DIRECTIONS: Output only the lines below that start at the line containing "Screenshot is 885x2576." and end at the line containing "código #AP1677 (606, 2370)", with both ends kept.

EXTRACTED INFORMATION:
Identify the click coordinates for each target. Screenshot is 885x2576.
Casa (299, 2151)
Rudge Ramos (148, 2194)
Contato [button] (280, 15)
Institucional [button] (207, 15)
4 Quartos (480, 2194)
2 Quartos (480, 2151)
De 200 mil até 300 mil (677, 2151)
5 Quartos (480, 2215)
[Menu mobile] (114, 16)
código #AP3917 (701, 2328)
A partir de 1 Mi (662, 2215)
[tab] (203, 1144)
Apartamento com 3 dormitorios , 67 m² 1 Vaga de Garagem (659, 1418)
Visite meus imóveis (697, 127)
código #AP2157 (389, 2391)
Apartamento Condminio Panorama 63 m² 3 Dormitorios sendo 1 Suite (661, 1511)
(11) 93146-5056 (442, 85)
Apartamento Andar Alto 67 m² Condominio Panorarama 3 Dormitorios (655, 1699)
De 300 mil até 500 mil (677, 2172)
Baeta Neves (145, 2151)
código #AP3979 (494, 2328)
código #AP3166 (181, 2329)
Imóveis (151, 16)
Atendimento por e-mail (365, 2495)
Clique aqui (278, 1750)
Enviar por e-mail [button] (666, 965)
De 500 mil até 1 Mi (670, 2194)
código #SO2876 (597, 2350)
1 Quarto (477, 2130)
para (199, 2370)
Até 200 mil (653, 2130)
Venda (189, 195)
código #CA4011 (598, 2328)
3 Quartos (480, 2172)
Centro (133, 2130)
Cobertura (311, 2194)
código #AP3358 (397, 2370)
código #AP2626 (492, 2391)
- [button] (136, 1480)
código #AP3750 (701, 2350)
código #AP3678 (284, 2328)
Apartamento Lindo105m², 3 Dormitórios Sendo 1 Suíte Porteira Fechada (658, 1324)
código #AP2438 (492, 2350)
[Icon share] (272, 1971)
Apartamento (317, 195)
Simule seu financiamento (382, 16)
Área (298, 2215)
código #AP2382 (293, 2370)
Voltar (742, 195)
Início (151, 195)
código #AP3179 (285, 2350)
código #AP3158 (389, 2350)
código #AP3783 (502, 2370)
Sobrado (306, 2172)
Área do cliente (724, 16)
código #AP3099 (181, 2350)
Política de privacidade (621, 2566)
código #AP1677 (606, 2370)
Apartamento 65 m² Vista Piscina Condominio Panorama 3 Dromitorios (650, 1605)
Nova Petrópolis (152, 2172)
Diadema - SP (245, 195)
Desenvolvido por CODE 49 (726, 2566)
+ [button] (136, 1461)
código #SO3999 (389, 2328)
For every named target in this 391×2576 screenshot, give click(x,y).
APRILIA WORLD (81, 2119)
...
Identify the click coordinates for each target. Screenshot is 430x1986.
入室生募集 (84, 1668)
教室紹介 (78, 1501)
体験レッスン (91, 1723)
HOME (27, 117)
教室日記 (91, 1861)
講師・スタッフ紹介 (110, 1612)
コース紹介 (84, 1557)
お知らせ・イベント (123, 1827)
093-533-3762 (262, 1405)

EXERCISE SOLUTION:
Identify the click coordinates for each target. Screenshot is 885x2576.
Casa (299, 2151)
Rudge Ramos (148, 2194)
Contato [button] (280, 15)
Institucional [button] (207, 15)
4 Quartos (480, 2194)
2 Quartos (480, 2151)
De 200 mil até 300 mil (677, 2151)
5 Quartos (480, 2215)
[Menu mobile] (114, 16)
código #AP3917 (701, 2328)
A partir de 1 Mi (662, 2215)
[tab] (203, 1144)
Apartamento com 3 dormitorios , 67 m² 1 Vaga de Garagem (659, 1418)
Visite meus imóveis (697, 127)
código #AP2157 (389, 2391)
Apartamento Condminio Panorama 63 m² 3 Dormitorios sendo 1 Suite (661, 1511)
(11) 93146-5056 (442, 85)
Apartamento Andar Alto 67 m² Condominio Panorarama 3 Dormitorios (655, 1699)
De 300 mil até 500 mil (677, 2172)
Baeta Neves (145, 2151)
código #AP3979 (494, 2328)
código #AP3166 (181, 2329)
Imóveis (151, 16)
Atendimento por e-mail (365, 2495)
Clique aqui (278, 1750)
Enviar por e-mail [button] (666, 965)
De 500 mil até 1 Mi (670, 2194)
código #SO2876 (597, 2350)
1 Quarto (477, 2130)
para (199, 2370)
Até 200 mil (653, 2130)
Venda (189, 195)
código #CA4011 (598, 2328)
3 Quartos (480, 2172)
Centro (133, 2130)
Cobertura (311, 2194)
código #AP3358 (397, 2370)
código #AP2626 (492, 2391)
- [button] (136, 1480)
código #AP3750 (701, 2350)
código #AP3678 (284, 2328)
Apartamento Lindo105m², 3 Dormitórios Sendo 1 Suíte Porteira Fechada (658, 1324)
código #AP2438 (492, 2350)
[Icon share] (272, 1971)
Apartamento (317, 195)
Simule seu financiamento (382, 16)
Área (298, 2215)
código #AP2382 (293, 2370)
Voltar (742, 195)
Início (151, 195)
código #AP3179 (285, 2350)
código #AP3158 (389, 2350)
código #AP3783 (502, 2370)
Sobrado (306, 2172)
Área do cliente (724, 16)
código #AP3099 (181, 2350)
Política de privacidade (621, 2566)
código #AP1677 (606, 2370)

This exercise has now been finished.